To solve this problem, we can use a hash map to count the occurrences of each character in `magazine`. Then, we check if each character in `ransomNote` can be satisfied using the character counts.

***

### Java Solution

```java
import java.util.HashMap;
import java.util.Map;

class Solution1 {
    public boolean canConstruct(String ransomNote, String magazine) {
        Map<Character, Integer> charCountMap = new HashMap<>();

        // Count characters in magazine
        for (char c : magazine.toCharArray()) {
            if (charCountMap.containsKey(c)) {
                charCountMap.put(c, charCountMap.get(c) + 1);
            } else {
                charCountMap.put(c, 1);
            }
        }

        // Check if ransomNote can be formed
        for (char c : ransomNote.toCharArray()) {
            if (charCountMap.containsKey(c) && charCountMap.get(c) > 0) {
                charCountMap.put(c, charCountMap.get(c) - 1);
            } else {
                return false;
            }
        }

        return true;
    }
}
```

***

## Explanation of the Solution

1. **Count Characters in Magazine**:
   * Use a `HashMap` to store the frequency of each character in `magazine`.
2. **Validate Ransom Note**:
   * Iterate through `ransomNote` and check if the required character is available in the `HashMap` with a count greater than 0.
   * If available, decrement the count.

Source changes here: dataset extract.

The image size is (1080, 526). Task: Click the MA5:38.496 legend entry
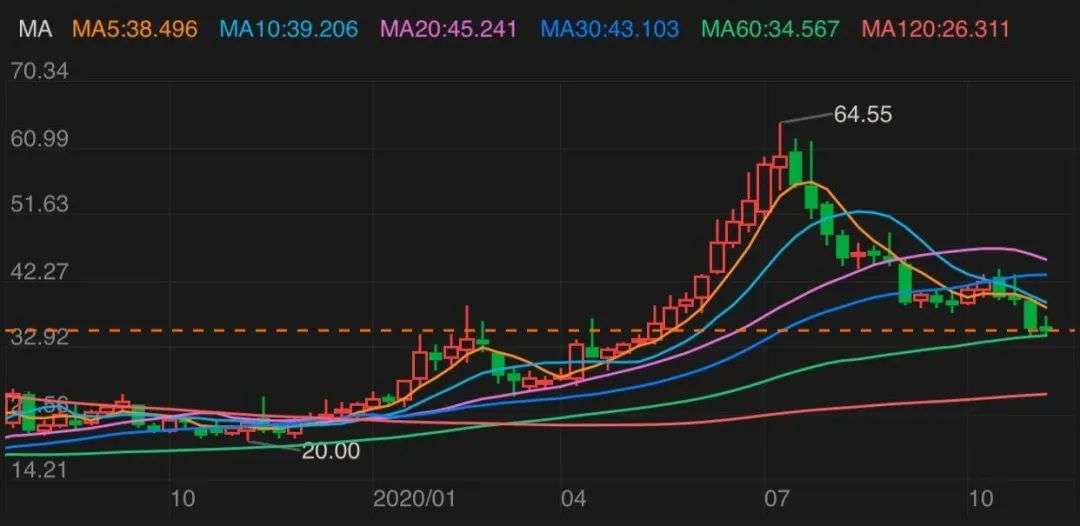coord(135,29)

If not, return `false`.
3. **Result**:
   * If all characters in `ransomNote` are satisfied, return `true`.

***

## Time Complexity ⏳

* **O(m + n)**:
  * `m` is the length of `ransomNote`.
  * `n` is the length of `magazine`.
  * Both strings are traversed once.

## Space Complexity 💾

* **O(k)**:
  * `k` is the number of unique characters in `magazine`.
  * Space used by the `HashMap`.

You can find the full solution [here](https://github.com/ChunhThanhDe/Leetcode-Top-Interview/blob/main/Topic%205%20Hashmap/039%20Ransom%20Note/Solution.java).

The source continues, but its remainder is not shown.